A cool or lovely or mind-bending astronomical image/video with a short description so you can grok it

The website Boing Boing has a thing called a unicorn chaser where they post something sparkly and pretty after something that, um, isn’t. I think that’s called for now, don’t you? So here’s a too-cool map of the entire planet of Jupiter made by “unrolling” photos taken of the planet:

[Credit: Damian Peach]

Pretty nifty, eh? This was made by astrophotographer Damian Peach, using images he took in May 2018 when Jupiter was near opposition, so it was closest to Earth. It’s basically a bit of trigonometric trickery: You can map a circle into a rectangle by unwrapping it row by row, going from circular coordinates to Cartesian (a rectangular grid using x and y, the kind you learned in middle school). Peach did this using several images taken over time; Jupiter rotates ever 10 hours or so, so it’s not hard to see its entire “surface” (well, cloudtops) over the course of a day or two.

He also made a video:

I did something like this for my PhD work on the ring of gas surrounding the supernova SN1987A. It was hard matching features in the elliptical ring from one observation to the next, so I wrote some code that converted it from an ellipse to a straight line, basically unwrapping it the same way.

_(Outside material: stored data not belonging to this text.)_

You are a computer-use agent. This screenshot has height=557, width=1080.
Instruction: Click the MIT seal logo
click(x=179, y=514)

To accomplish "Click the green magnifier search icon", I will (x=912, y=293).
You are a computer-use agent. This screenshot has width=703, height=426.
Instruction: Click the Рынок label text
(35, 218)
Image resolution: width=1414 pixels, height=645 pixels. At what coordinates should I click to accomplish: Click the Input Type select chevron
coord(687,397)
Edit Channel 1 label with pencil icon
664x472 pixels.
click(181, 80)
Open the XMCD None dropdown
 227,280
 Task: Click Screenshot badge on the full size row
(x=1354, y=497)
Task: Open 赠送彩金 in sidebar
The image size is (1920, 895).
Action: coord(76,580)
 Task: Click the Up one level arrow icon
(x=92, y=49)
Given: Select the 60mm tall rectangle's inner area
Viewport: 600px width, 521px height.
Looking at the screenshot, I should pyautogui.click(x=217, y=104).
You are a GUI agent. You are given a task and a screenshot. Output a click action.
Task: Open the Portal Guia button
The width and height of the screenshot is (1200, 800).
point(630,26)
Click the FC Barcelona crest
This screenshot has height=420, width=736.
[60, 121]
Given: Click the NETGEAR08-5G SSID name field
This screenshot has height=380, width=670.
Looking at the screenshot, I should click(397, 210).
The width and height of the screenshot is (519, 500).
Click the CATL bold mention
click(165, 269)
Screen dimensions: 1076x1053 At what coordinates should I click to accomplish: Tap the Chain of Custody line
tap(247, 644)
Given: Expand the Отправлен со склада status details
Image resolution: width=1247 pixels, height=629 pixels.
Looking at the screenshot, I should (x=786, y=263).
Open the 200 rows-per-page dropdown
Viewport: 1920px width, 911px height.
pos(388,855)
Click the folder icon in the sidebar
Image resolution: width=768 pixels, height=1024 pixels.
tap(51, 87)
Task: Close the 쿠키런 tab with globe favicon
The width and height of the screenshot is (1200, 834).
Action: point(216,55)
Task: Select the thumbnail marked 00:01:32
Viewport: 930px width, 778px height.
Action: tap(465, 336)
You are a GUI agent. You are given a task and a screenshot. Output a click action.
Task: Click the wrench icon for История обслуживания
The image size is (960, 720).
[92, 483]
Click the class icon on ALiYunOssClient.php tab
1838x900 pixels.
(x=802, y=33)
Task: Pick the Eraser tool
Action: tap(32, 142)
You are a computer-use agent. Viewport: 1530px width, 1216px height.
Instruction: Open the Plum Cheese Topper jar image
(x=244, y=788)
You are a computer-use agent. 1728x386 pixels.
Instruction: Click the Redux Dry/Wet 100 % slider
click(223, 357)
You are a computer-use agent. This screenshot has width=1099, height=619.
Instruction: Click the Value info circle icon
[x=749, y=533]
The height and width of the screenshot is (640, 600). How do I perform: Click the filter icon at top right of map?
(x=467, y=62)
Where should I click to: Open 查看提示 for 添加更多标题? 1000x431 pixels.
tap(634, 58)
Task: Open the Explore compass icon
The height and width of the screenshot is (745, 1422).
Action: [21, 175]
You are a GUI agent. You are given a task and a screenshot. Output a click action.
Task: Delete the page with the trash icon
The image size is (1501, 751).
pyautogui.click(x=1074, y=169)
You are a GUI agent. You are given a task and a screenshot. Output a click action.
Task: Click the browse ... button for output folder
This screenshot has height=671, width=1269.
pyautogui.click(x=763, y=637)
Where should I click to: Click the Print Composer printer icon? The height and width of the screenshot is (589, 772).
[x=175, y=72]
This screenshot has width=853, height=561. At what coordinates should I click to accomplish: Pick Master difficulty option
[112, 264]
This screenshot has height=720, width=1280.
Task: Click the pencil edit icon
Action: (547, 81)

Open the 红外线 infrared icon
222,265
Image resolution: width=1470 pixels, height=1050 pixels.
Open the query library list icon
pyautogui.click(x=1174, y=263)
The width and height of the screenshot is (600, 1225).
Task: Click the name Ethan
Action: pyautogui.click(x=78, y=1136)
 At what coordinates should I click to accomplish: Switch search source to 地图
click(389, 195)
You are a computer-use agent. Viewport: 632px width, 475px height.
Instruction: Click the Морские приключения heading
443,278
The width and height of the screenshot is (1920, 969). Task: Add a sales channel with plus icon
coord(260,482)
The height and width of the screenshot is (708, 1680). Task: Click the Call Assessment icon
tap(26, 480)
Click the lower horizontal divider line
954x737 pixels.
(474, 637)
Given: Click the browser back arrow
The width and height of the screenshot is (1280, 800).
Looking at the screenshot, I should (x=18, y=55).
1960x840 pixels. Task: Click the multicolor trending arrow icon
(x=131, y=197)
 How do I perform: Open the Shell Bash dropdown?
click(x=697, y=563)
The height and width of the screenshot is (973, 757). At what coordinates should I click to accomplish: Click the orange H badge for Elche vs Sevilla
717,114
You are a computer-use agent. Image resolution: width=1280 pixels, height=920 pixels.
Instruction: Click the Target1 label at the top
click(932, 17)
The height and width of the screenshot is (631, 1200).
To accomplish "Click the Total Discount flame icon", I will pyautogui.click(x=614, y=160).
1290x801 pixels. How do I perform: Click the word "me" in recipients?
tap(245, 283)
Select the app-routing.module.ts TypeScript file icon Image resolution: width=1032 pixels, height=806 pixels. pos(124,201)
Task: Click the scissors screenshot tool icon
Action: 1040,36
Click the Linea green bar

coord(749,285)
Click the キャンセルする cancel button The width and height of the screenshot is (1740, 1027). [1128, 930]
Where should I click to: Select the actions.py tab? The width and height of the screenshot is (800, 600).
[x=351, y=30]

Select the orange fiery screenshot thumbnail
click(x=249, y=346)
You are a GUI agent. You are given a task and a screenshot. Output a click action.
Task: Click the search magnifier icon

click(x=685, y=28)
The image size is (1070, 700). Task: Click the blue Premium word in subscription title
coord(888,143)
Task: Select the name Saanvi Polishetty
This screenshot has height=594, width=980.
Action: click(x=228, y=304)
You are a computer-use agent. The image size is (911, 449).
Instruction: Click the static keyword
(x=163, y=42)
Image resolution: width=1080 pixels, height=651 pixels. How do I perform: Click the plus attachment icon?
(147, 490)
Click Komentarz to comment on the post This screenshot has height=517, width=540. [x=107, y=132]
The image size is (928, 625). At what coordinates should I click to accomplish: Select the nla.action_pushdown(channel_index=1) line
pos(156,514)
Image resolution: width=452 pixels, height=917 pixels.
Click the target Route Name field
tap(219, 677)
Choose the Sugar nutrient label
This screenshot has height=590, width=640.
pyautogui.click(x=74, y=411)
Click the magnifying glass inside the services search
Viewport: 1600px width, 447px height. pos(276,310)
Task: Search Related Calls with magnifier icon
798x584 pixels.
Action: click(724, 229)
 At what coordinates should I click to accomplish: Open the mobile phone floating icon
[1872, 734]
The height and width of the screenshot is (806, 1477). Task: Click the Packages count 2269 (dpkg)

The trig was fun to work out, and the results were actually helpful in aligning features. The only version I found of it is too small to show what I mean, unfortunately (it’s also inverted as a negative, so black = brighter, and has five images from five different observations stacked vertically, so it’s pretty confusing). If I find a bigger version in my archives I’ll post it.

Anyway, there’s your unicorn chaser. I hope it helps.